By Mark St. John Erickson
Daily Press (Newport News, VA)
10-26-2


NEWPORT NEWS, Va. -- Jeff Johnston crouches low with his hammer and chisel, tapping patiently at what looks like dirty concrete surrounding a piece of rusted iron.
 
Bang, bang, bang, his hardened-steel tools sing, the sound rising up from the bottom of a deep, 20-foot-wide shaft that resembles a giant mineral-encrusted water main plucked from the sea bottom off the N.C. coast.
 
For eight weeks, Johnston and his fellow archaeologists have battled this stubborn material for hours at a time, laboring to unlock the secrets of one of history's most famous warships. Four hundred artifacts have emerged from its grasp so far, including a cache of officers' table silver, as well as shoes, buttons, pocketknives and the remains of two long-dead sailors.
 
Less dramatic but equally important is the slow materialization of the walls, roof and other structural features of this celebrated Civil War milestone. Only now are their original surfaces beginning to appear, after more than a century of marine encrustation and corrosion.
 
"The longer you stay in here, and the longer you look around, the more things you start to recognize," Johnston said recently, taking a break from his work at The Mariners' Museum.

**Raw data:**
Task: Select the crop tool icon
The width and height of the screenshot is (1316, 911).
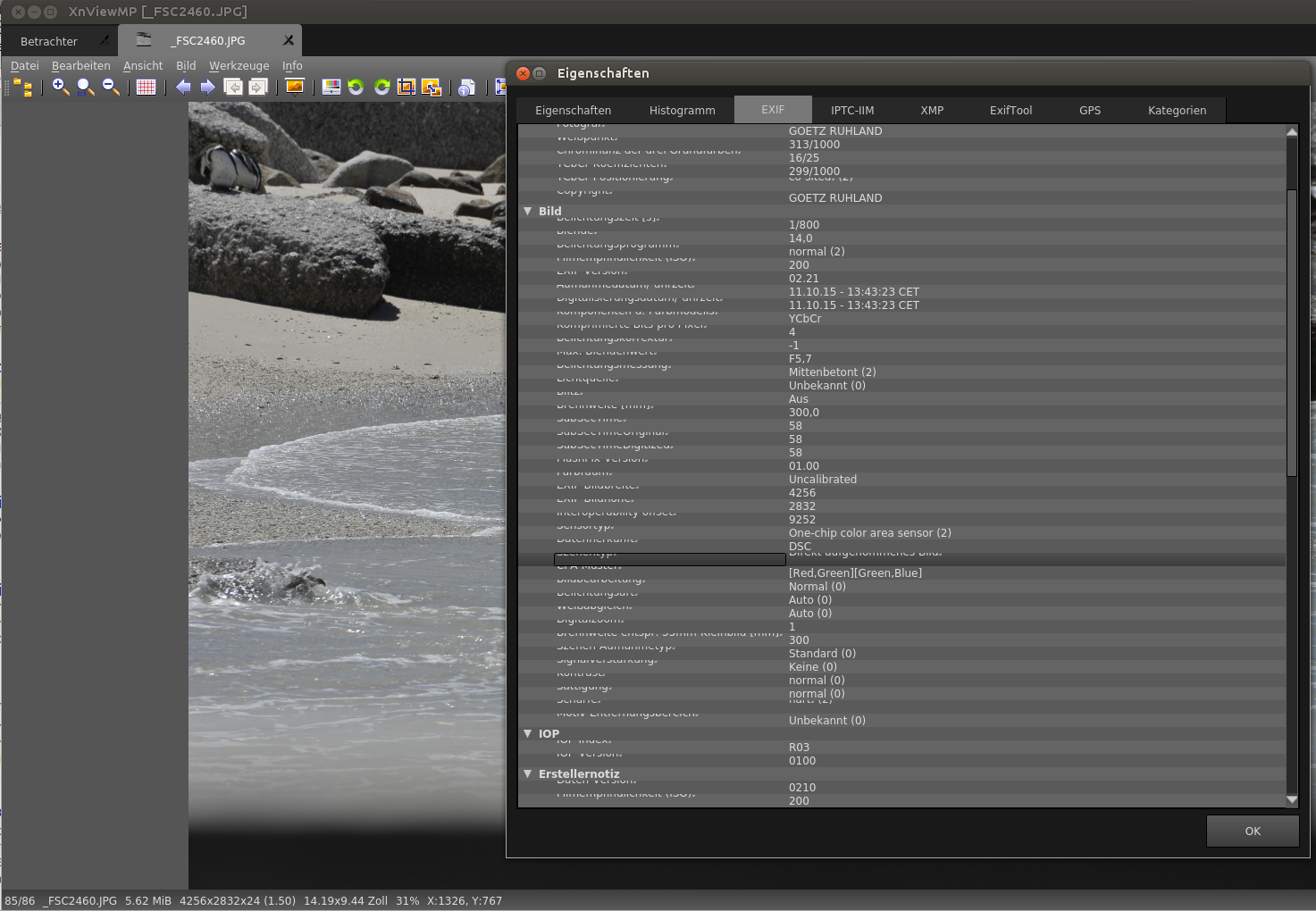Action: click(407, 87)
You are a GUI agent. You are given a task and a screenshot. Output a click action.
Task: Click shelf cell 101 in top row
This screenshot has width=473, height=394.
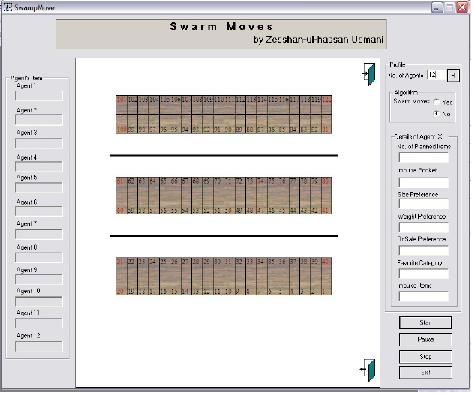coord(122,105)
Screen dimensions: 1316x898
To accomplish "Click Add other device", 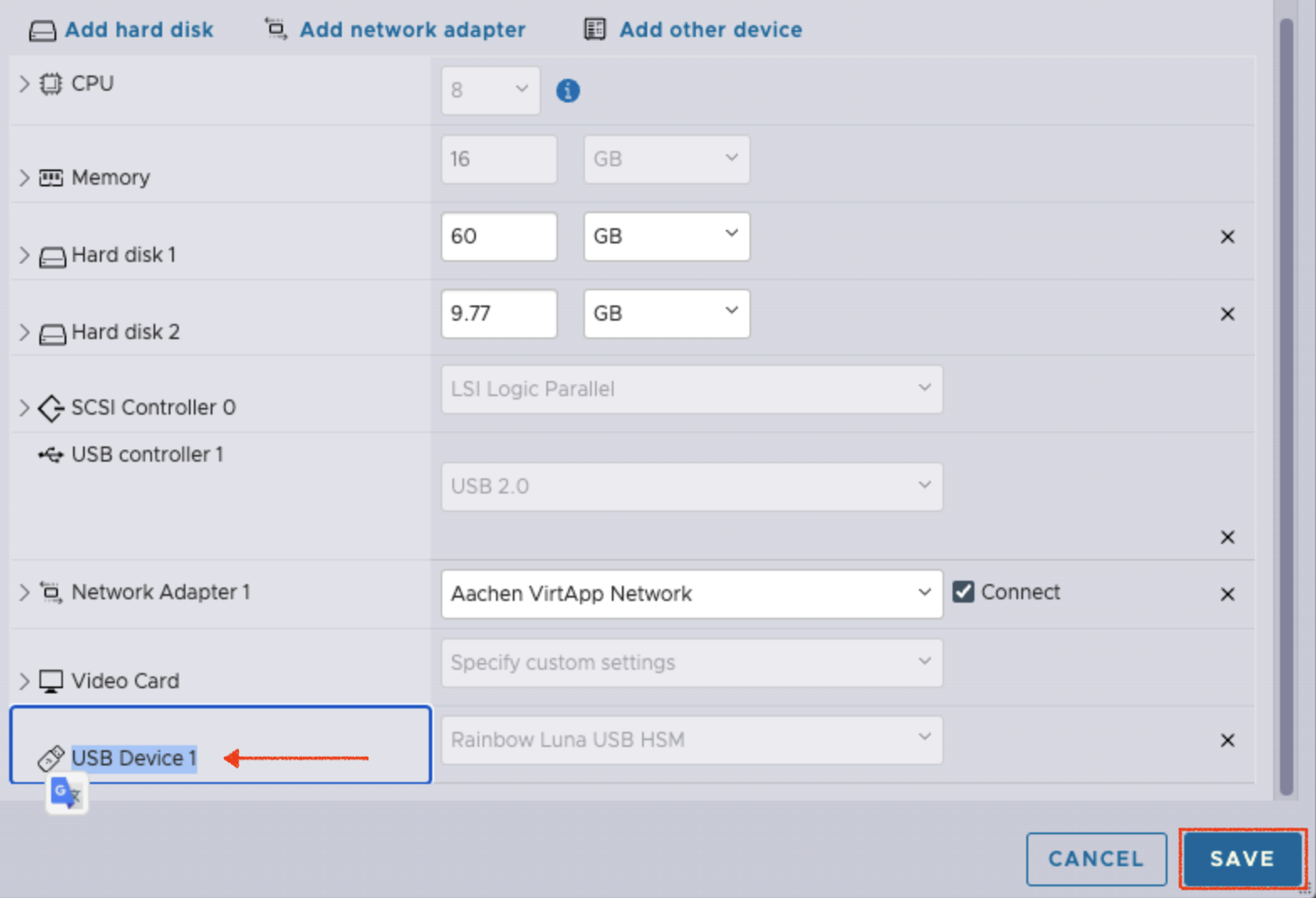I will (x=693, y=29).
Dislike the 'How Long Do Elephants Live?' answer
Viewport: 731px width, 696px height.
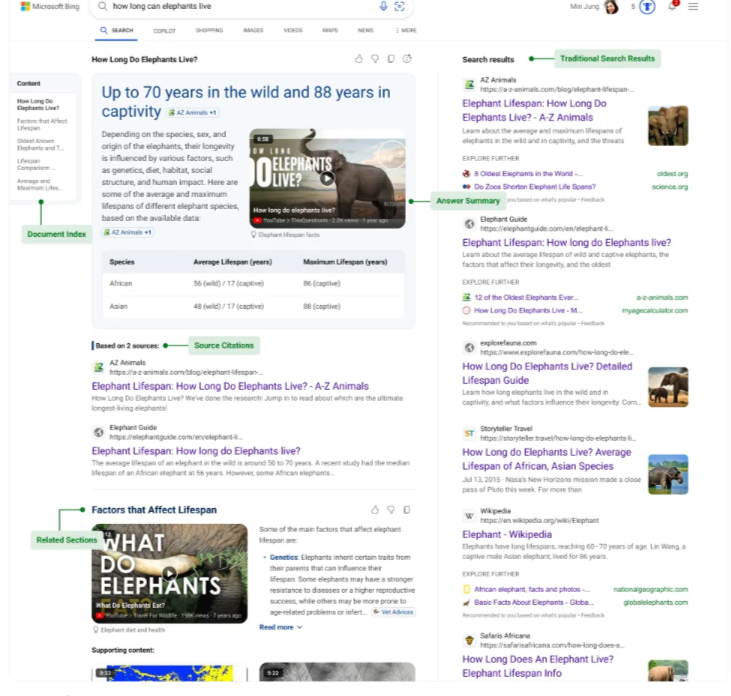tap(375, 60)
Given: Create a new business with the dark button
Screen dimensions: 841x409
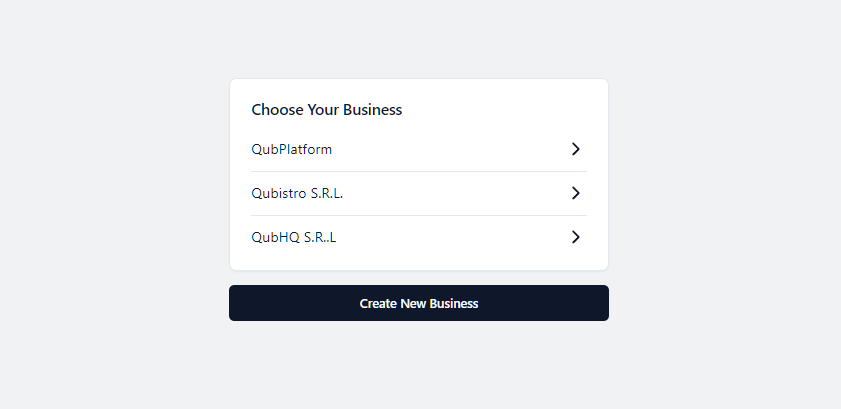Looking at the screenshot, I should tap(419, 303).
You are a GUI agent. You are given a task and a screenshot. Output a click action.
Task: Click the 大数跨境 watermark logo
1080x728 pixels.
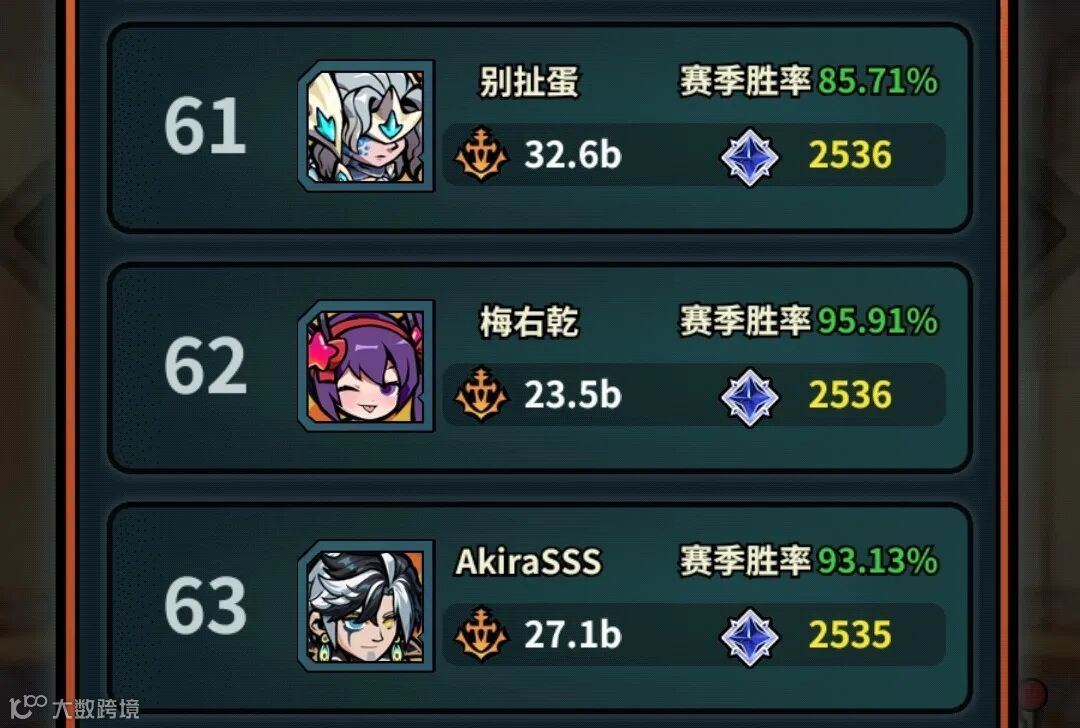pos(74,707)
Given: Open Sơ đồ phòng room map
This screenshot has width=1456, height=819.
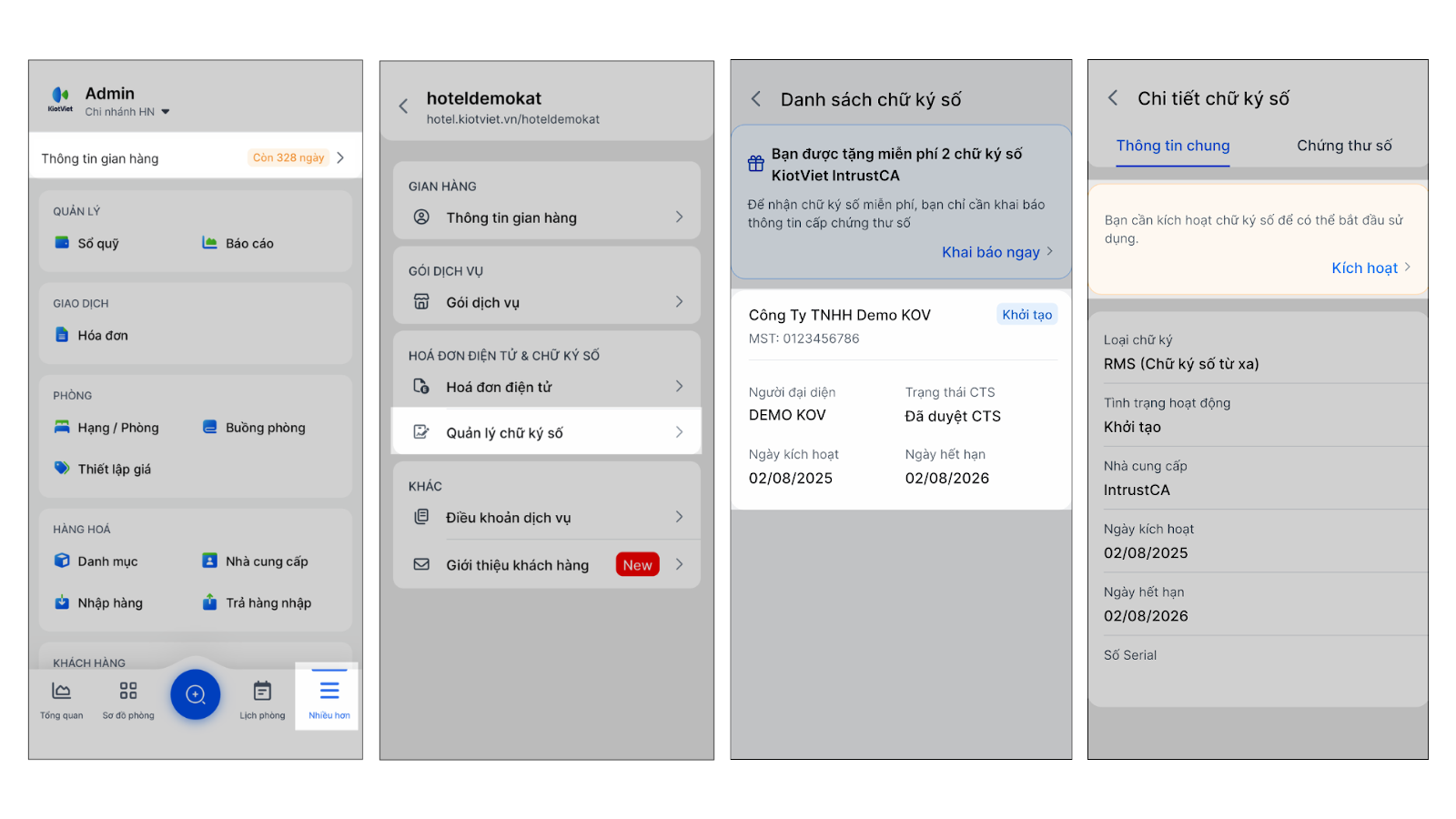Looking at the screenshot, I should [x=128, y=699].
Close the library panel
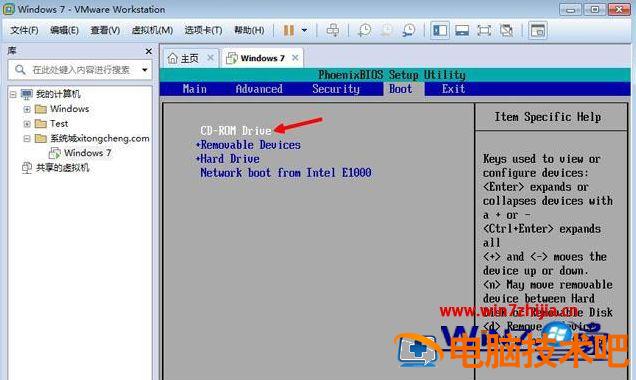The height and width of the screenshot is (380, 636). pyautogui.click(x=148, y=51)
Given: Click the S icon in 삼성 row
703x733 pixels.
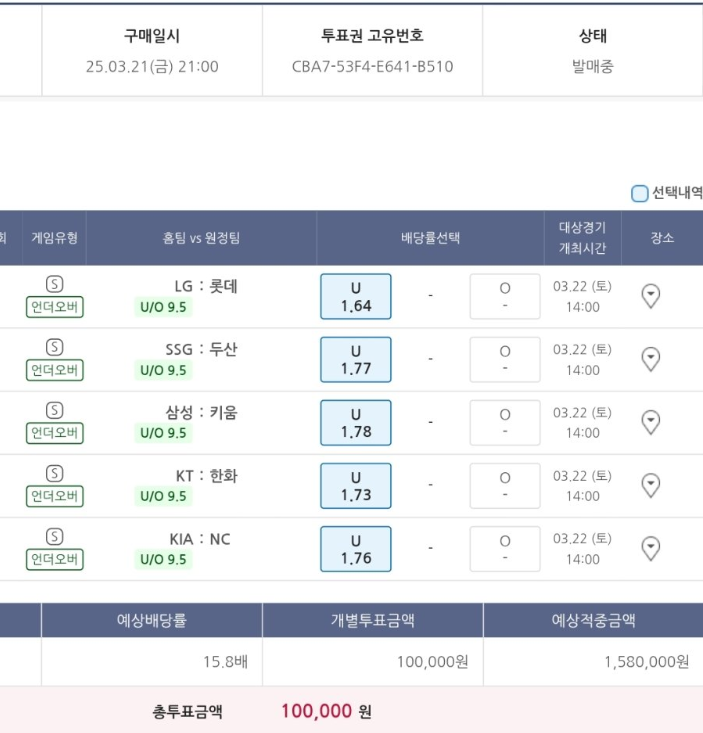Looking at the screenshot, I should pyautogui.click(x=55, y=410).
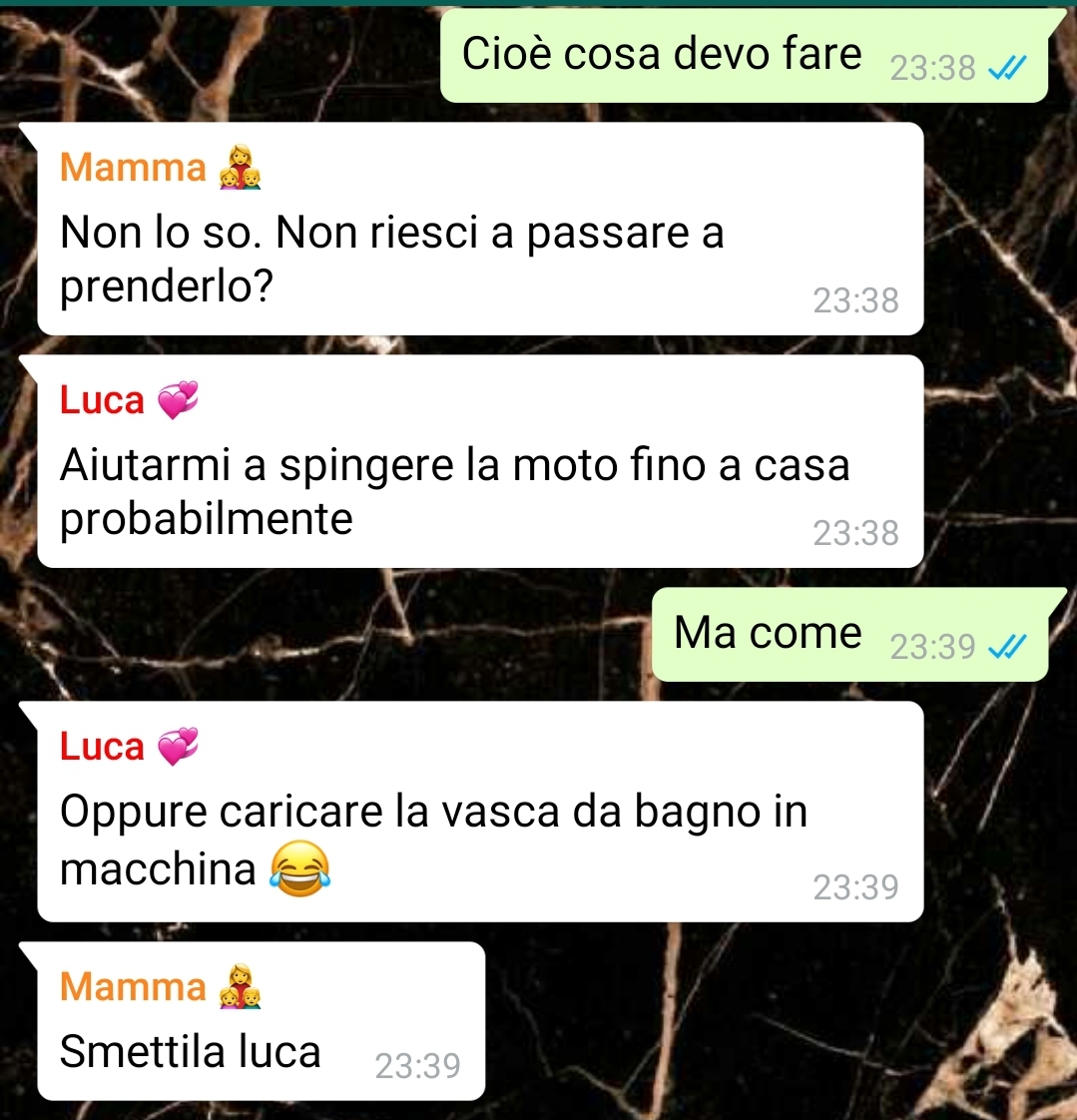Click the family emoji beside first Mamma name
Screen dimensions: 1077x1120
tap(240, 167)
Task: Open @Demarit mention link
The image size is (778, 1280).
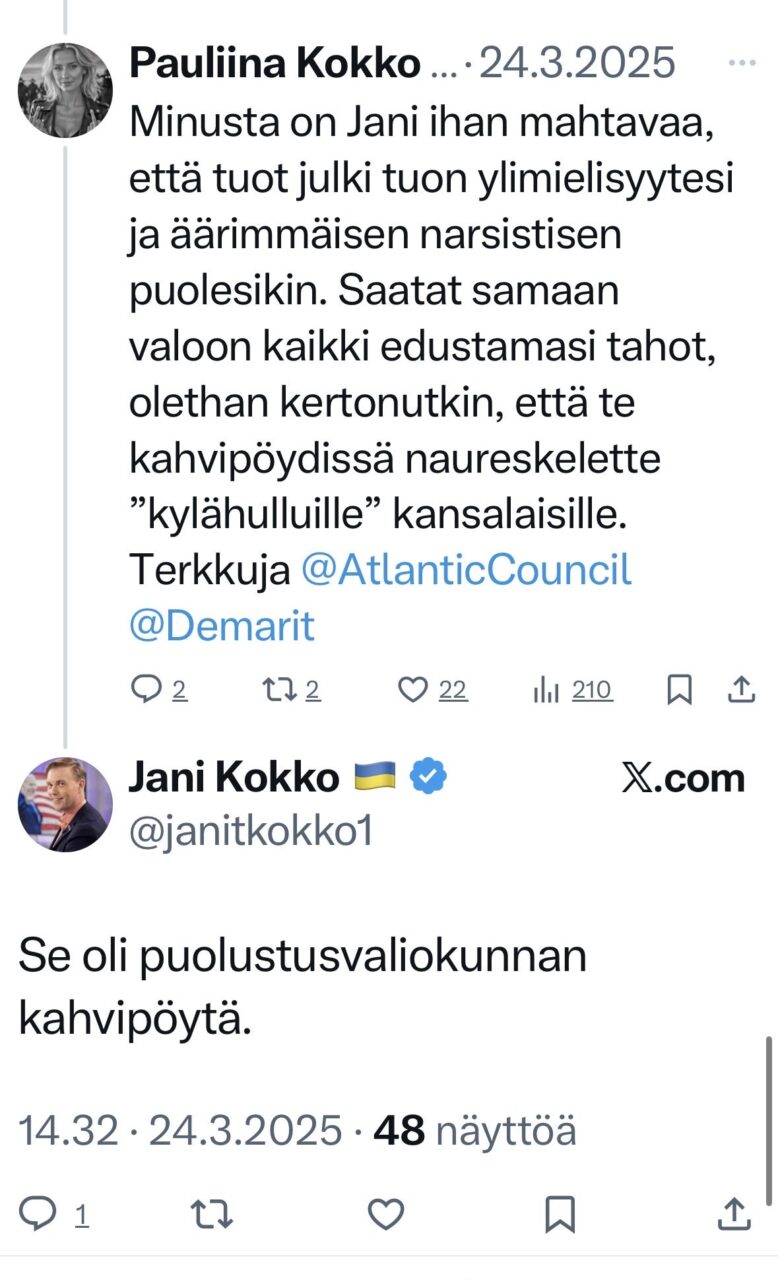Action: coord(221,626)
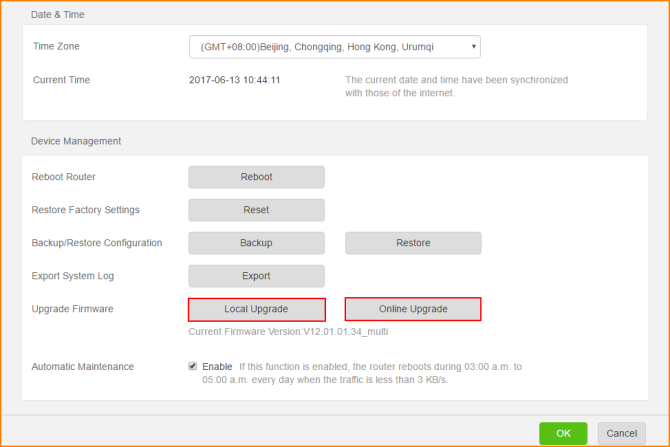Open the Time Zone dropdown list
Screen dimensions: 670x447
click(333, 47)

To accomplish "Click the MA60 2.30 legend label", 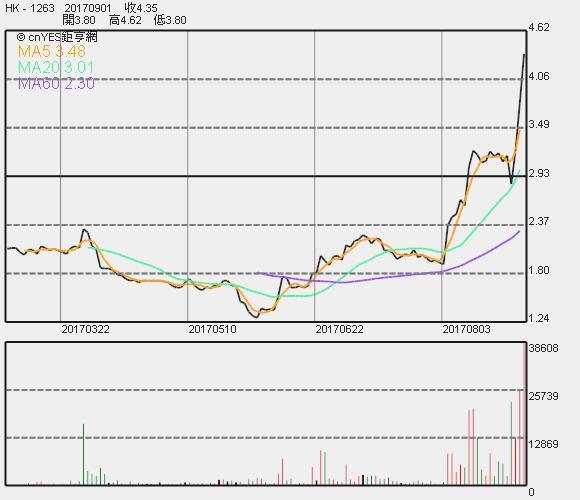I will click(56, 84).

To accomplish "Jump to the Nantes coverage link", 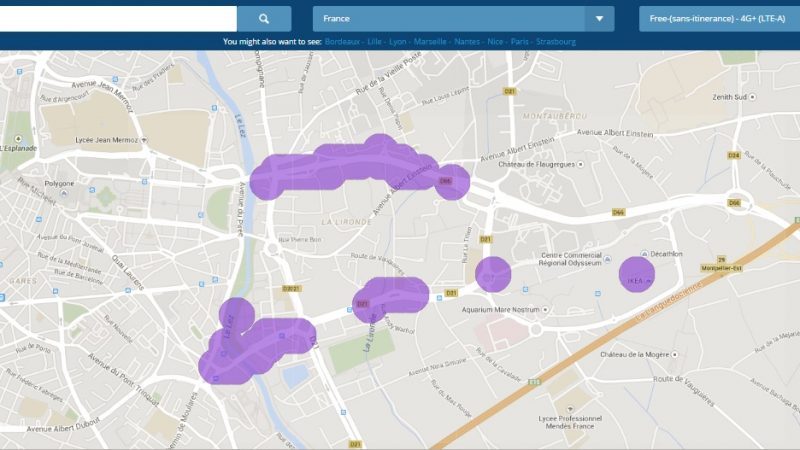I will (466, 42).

**Goal of the exercise:** In the article about the warship excavation, how many artifacts have emerged so far?

**Solution:** Four hundred artifacts have emerged so far.